June 18, 2019

First Code Trauma Simulation

Recently, the first ‘In-Situ Simulation’ was held in the Emergency Department as part of a Code Trauma Scenario.

Code Trauma is an activation sequence that provides a staff and service response to a potentially major trauma patient in the Emergency Department, that meets the Code Trauma criteria including abnormal vital signs, specific injuries and/or special circumstances.

Simulation is part of a hospital-wide initiative run by the newly formed In-Situ Simulation Clinical Community alongside support from the High Reliability Organisation (HRO) Team at Northern Health. Simulation has been acknowledged as an important part of training in healthcare, with Northern Health having a dedicated simulation centre at the Northern Centre for Health Education and Research.

How In-Situ Simulation differs to regular simulation, is that it occurs in patient care units with scenarios involving healthcare professionals in their actual working environment.
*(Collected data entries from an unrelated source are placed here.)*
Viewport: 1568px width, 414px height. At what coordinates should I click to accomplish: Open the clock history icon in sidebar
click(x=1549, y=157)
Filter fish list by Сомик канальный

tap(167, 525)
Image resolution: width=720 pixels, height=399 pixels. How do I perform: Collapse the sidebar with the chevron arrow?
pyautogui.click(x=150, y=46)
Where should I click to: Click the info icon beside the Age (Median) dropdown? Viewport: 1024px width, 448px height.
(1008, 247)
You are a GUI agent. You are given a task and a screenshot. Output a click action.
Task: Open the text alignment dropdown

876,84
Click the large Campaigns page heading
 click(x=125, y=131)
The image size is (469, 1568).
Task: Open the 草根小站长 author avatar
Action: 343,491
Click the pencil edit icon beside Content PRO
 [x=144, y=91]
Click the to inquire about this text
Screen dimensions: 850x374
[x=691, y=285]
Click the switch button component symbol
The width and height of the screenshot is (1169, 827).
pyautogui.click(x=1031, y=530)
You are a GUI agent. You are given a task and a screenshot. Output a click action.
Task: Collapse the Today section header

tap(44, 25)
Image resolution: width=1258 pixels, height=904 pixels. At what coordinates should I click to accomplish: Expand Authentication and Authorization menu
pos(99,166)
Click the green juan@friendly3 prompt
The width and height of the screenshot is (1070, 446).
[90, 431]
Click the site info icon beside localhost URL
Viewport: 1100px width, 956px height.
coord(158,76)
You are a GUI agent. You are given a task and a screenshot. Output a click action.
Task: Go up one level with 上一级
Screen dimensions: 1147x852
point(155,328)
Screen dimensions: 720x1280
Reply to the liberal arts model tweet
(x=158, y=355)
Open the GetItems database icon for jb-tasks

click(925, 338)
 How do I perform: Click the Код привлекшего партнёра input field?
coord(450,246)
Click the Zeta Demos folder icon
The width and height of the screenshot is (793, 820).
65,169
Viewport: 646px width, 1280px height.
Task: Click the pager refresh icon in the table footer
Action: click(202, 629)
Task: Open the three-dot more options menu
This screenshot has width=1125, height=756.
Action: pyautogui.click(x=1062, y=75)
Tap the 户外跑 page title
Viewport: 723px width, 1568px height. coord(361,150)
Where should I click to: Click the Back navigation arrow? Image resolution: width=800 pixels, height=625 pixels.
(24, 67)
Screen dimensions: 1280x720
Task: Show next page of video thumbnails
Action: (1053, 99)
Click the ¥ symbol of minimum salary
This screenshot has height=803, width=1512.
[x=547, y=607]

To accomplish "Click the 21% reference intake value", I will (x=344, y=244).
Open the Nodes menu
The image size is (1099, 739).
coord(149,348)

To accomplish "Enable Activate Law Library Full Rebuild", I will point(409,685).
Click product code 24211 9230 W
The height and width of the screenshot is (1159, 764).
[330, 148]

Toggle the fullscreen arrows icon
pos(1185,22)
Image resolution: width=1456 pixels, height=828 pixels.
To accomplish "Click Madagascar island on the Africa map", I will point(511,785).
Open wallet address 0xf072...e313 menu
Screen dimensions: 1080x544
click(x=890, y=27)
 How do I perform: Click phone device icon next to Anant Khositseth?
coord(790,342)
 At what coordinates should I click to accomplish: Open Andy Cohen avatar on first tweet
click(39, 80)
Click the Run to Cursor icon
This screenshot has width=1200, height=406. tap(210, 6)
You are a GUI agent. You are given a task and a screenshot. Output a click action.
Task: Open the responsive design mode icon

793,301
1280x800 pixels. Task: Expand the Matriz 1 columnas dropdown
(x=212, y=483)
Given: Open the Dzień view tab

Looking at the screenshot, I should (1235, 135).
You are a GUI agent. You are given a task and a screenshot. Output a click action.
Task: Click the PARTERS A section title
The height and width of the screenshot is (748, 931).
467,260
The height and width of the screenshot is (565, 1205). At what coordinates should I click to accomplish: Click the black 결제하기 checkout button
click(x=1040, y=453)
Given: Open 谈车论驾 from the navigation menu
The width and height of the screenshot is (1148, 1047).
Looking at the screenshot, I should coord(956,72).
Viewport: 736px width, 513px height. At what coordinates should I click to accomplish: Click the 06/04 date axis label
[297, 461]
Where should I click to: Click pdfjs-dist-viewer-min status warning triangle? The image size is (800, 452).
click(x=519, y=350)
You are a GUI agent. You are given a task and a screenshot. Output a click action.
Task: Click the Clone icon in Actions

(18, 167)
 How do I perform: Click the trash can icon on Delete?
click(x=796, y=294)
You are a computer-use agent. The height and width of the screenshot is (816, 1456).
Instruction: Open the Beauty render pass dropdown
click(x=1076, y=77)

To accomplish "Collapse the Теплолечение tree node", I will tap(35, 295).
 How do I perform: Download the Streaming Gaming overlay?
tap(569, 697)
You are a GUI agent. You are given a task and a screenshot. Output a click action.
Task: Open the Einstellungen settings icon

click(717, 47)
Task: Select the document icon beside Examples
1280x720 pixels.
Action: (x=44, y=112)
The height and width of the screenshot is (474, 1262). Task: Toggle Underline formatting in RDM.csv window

It is a tool that allows hospitals to target areas of known risk before they affect a patient, test systems to identify areas of needed system improvement and encourages translation of previous quality recommendations into practice and re-assessment.

The scenario involved a patient (simulation manikin) presenting with a closed head injury and closed left femoral fracture. The quality objectives of the scenario were to examine the response to Code Trauma and any barriers to implementation, as well as the process and barriers for early CT imaging of a trauma patient.

Dr Nancy Sadka, Emergency Physician and lead for In-Situ Simulation at Northern Health says, “If you tried to set up simulation in the simulation lab, people will do things differently to what they would normally do in their workplace. The best way to test the system is in that same environment.”

“Many times, we have areas of risk that we have already identified. These areas of risk have had analysis and recommendations, but if we don’t test to see if those recommendations are being translated into practice, then we don’t know if we’ve had any impact and if anything will change in the future,” Dr Sadka continues.

The simulation was attended by staff from multidisciplinary areas and will help to improve system quality through education and ensure our systems support the right clinical decision-making for the patient.

“We’ve done this first simulation now, we’ve made a simulation team from multidisciplinary areas, with the view to develop this program, aiming now for two monthly, then monthly, and then the sky is the limit!” Dr Sadka says.

“We would like to be doing this weekly if we could because we really feel it will make a difference to the quality of our patient care as well as improve our processes.”